Tuesday, 4 September 2012

Functional makes for an easier Agile


An "agile" approach is concerned with how we approach the management of resources in environments that contain risk factors that cannot be a-priori controlled. Specifically, it is about increasing the tolerance of systems and processes to unanticipated change.

"Functional" development is concerned with how we reason about problems, suggesting a perspective that values a decomposition of the problem into stateless declarative truths over a decomposition of the problem into stateful (albeit small and easy to understand) components (each a small simulacrum of some corner of the problem domain).

Here I am assuming that there is a close (identity?) relationship between a complete analysis of the problem and the solution to that problem - although this may simply be some little remnant of Prolog haunting what is left of my faculties.

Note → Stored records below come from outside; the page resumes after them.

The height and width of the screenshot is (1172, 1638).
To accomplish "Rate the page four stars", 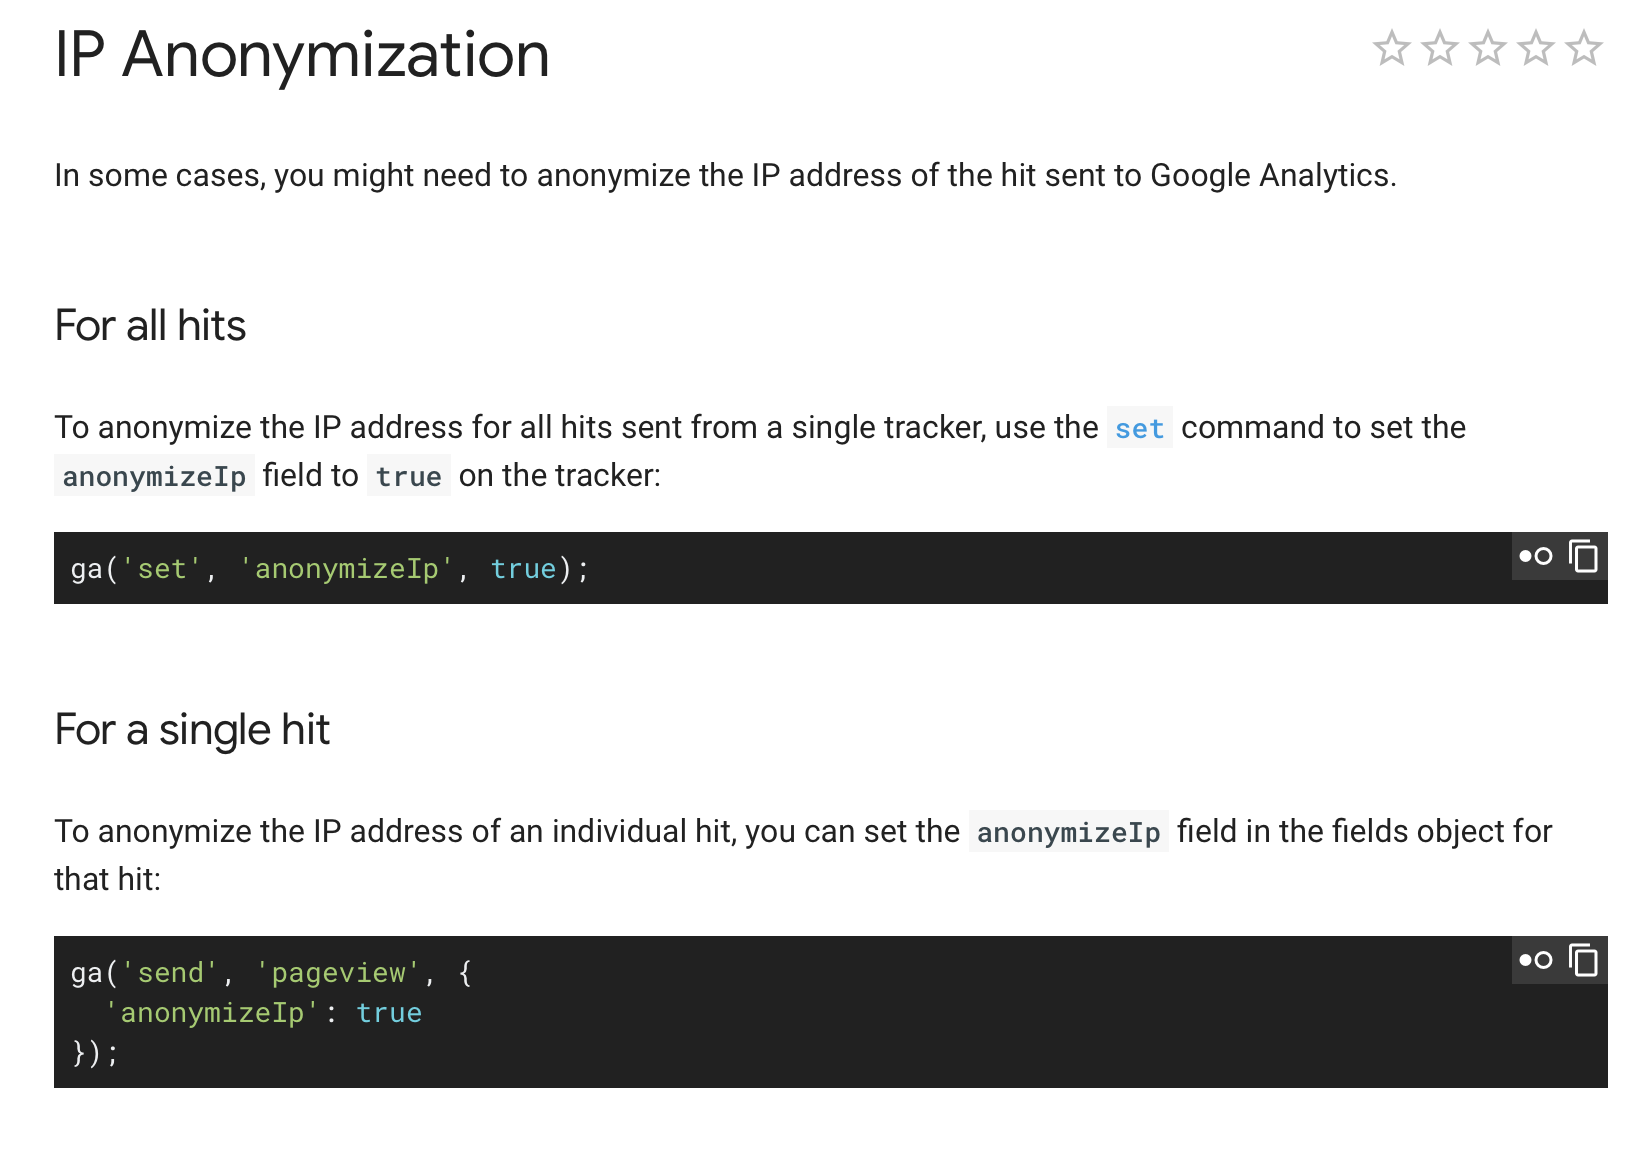I will (1535, 48).
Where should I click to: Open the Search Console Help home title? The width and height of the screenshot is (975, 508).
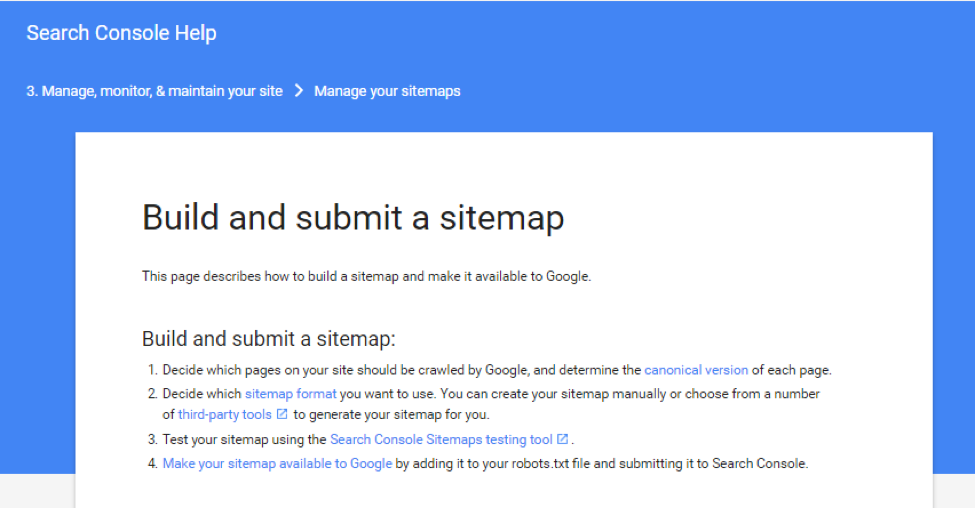point(121,33)
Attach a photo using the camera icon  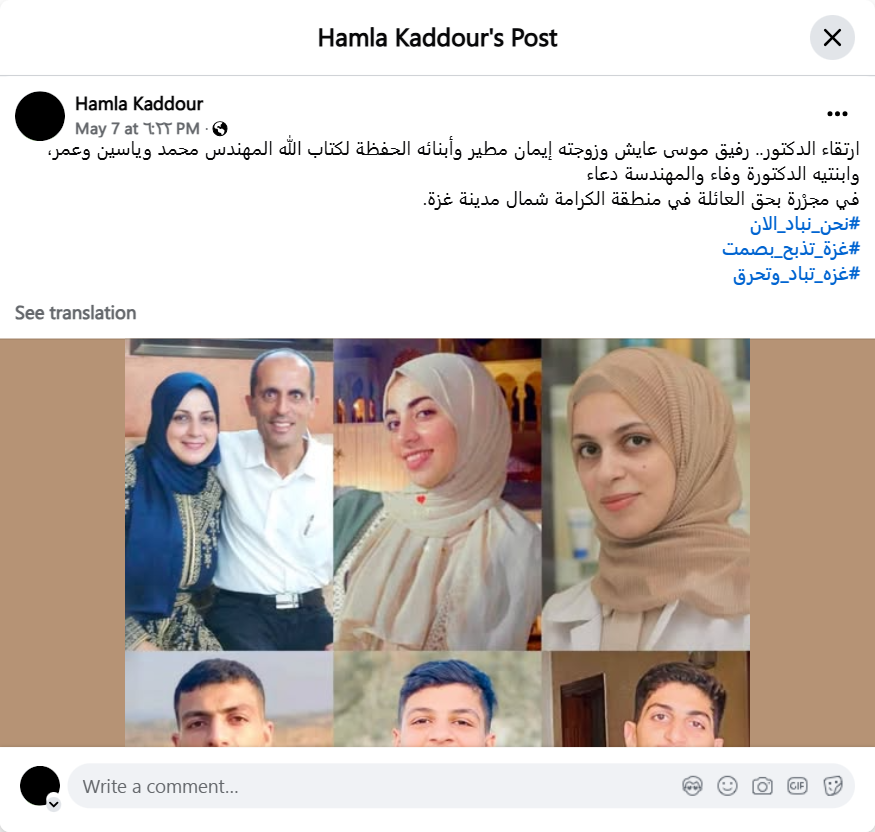[x=762, y=786]
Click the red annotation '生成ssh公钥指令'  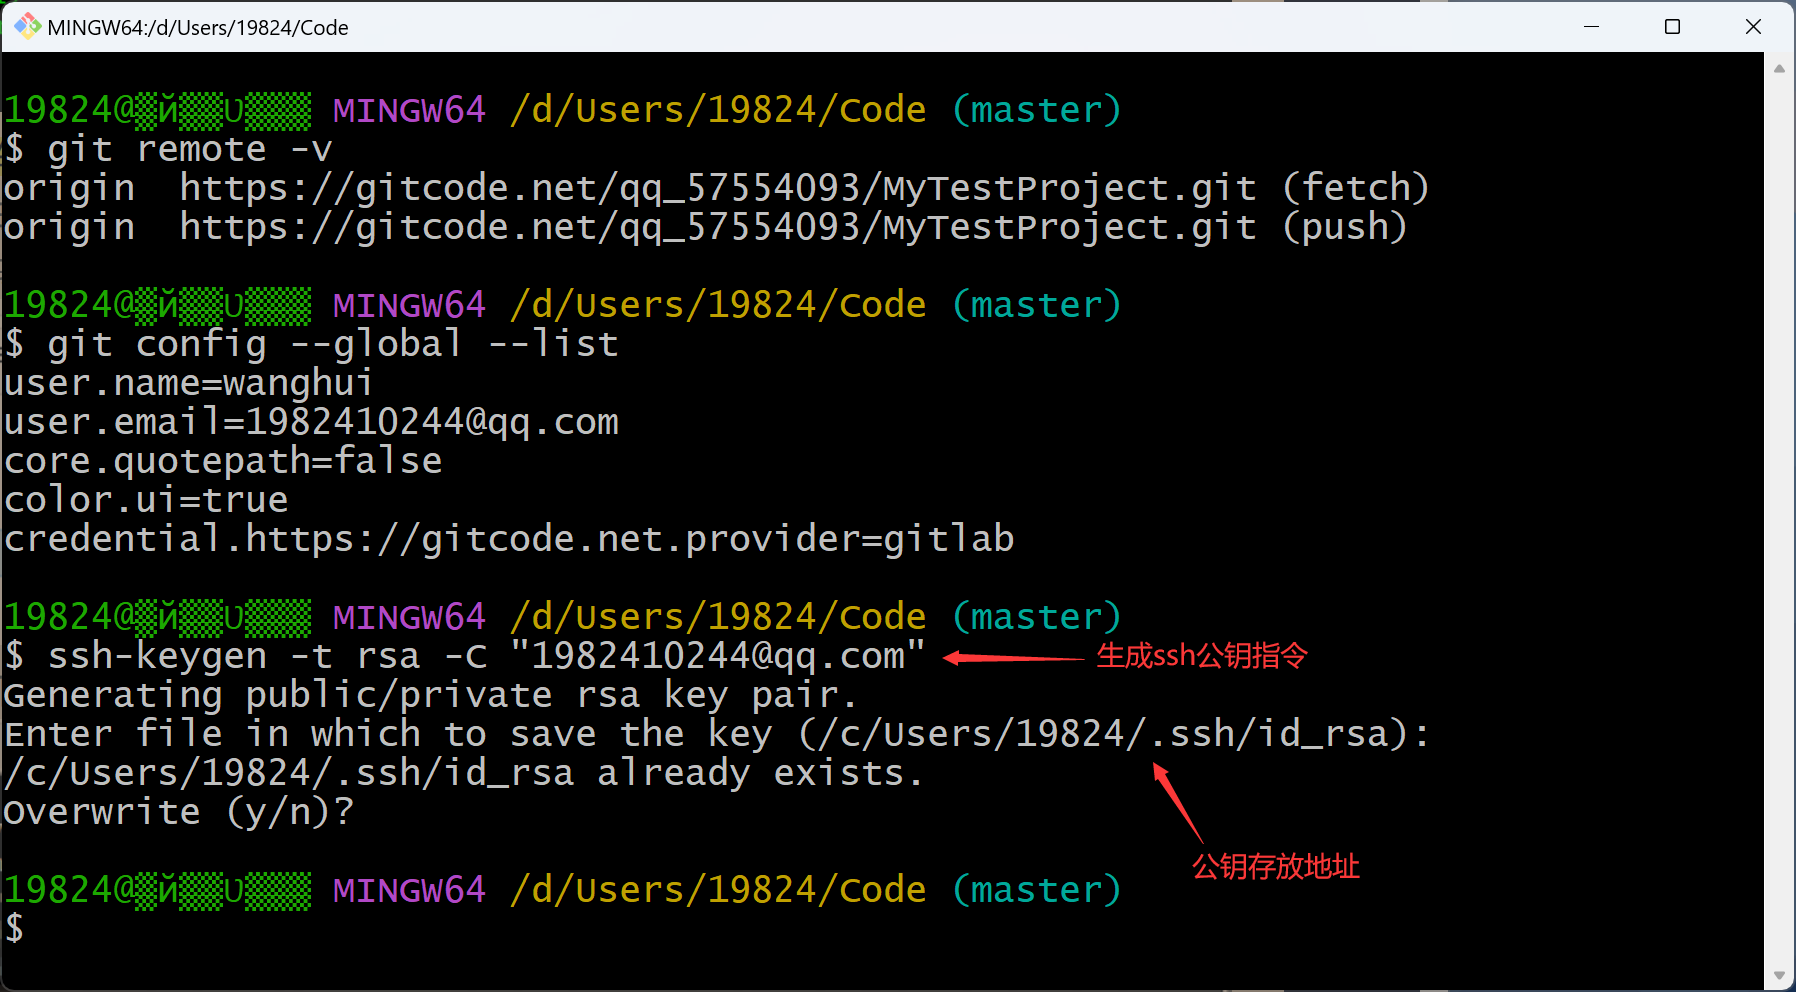1201,656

It should be possible to behave in an agile manner with both functional and (well designed) OO models, but in my mind, the statelessness of pure functions makes it very much easier to reason about them, and the implications of using them, in unanticipated and rapidly changing situations.

In other words, functional programming is a human --> human communications mechanism, where the extra rigor that the statelessness requirement imposes reduces the number of possibilities that the reader must consider when attempting to modify a model to meet a changed (or novel) requirement.

In summary, "Agile" and "functional" programming are different beasts, but the "functional" approach is very well suited to agile development by virtue of it's enforced "discipline" of statelessness and corresponding reduction in degrees-of-freedom, resulting in reduced mental burden on the maintainer.

We can deduce something from this.

It appears that the more "disciplined" the modeling and programming paradigm, the easier it is to modify and manipulate those models, and to operate in an agile manner, so whilst disciplined programming techniques are not necessarily required for an agile approach to development, the ease with which the agile approach may be taken up benefits greatly from the adoption of highly disciplined programming techniques such as TDD and Functional programming.

If we want to push forwards the state-of-the-art, we should be looking for more ways that we can automatically enforce restrictions upon software models, as well as improve our ability to reason about them.

Hence my interest in TDD, formal methods, assertions and all forms of development automation as a mechanism to make agility easier to achieve.